Exercise directions: Take every line from the entries below that includes the word "title" and copy it.

(Records drawn from a dataset)

►

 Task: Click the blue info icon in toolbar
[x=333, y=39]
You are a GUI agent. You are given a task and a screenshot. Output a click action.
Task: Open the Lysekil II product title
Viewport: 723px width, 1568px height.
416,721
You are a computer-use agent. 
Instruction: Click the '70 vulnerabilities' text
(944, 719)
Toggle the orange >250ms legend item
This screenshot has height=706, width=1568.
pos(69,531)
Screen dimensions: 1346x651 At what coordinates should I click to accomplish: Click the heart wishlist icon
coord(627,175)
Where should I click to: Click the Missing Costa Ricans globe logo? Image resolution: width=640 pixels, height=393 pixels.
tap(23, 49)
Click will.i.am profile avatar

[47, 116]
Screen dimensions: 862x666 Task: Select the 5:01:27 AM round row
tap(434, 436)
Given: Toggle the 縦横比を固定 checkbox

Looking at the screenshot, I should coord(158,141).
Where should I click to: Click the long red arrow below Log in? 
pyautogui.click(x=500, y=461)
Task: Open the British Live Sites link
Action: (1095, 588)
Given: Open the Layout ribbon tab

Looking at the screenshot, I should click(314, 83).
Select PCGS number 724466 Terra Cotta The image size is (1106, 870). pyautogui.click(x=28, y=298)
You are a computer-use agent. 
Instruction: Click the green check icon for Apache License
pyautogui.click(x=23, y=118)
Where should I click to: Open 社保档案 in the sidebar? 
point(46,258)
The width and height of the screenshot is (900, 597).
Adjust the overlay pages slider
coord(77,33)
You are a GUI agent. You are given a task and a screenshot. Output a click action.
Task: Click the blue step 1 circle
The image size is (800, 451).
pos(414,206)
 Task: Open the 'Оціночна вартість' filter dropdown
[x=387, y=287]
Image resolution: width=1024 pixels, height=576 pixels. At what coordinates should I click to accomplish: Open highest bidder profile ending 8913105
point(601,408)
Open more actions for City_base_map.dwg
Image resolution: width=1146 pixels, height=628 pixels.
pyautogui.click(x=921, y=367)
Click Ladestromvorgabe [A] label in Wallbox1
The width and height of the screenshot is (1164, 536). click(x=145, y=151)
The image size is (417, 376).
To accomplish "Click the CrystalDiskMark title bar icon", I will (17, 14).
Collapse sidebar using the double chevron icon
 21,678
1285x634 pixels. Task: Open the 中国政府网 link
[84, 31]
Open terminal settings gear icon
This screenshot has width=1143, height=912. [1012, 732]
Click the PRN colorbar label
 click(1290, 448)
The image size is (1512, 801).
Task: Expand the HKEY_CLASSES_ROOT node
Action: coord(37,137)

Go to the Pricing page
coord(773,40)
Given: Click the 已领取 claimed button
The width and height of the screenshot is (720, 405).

◄

Answer for this exercise:
Task: Open the Lysekil II product title
To accomplish "Click the CrystalDiskMark title bar icon", I will (17, 14).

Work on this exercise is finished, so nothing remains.